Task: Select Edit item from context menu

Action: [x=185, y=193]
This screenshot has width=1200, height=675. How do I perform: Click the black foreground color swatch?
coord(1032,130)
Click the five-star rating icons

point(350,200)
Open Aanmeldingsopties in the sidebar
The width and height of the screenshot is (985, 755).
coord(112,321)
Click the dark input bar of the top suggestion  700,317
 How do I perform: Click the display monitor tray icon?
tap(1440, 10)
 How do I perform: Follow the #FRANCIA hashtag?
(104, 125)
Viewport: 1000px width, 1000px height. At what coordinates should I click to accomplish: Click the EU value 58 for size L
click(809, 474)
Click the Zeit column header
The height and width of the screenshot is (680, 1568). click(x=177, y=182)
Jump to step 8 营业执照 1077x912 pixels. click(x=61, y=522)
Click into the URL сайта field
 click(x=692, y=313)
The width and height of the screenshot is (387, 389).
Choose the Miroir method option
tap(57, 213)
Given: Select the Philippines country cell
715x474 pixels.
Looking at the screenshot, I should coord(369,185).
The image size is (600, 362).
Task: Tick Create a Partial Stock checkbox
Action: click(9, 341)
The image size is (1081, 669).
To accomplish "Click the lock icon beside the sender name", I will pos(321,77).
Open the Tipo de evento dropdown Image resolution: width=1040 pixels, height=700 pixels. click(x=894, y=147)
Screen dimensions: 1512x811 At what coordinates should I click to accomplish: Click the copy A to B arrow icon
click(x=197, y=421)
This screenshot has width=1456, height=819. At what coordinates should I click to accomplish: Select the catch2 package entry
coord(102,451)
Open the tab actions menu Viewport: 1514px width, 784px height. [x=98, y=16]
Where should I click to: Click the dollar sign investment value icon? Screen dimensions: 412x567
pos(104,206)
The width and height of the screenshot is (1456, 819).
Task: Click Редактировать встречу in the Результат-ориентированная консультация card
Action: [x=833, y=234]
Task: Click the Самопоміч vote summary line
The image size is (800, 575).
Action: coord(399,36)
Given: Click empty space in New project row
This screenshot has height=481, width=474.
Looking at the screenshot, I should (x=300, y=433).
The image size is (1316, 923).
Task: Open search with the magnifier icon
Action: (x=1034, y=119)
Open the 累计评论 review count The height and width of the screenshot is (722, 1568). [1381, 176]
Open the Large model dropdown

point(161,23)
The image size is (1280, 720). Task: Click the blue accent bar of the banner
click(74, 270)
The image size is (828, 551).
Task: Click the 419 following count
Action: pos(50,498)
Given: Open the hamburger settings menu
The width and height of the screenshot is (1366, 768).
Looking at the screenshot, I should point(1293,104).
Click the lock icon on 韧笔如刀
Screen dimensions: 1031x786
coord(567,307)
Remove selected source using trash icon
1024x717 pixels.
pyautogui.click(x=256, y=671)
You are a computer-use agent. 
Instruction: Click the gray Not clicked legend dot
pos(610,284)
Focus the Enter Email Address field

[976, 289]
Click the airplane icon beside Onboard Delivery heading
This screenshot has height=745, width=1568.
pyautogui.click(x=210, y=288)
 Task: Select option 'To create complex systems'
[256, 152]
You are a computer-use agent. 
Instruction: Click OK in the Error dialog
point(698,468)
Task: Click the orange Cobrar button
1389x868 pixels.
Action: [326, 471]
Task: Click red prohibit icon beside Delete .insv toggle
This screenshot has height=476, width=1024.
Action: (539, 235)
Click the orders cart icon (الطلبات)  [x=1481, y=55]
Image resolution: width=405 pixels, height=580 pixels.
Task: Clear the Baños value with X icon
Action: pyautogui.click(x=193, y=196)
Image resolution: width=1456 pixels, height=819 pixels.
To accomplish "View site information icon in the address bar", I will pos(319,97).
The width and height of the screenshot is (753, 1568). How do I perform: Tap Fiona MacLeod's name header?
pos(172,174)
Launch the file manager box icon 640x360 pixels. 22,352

+++

Identify every line above that contains the word "lock" and copy each one in full.

To accomplish "Click the lock icon beside the sender name", I will pos(321,77).
Click the lock icon on 韧笔如刀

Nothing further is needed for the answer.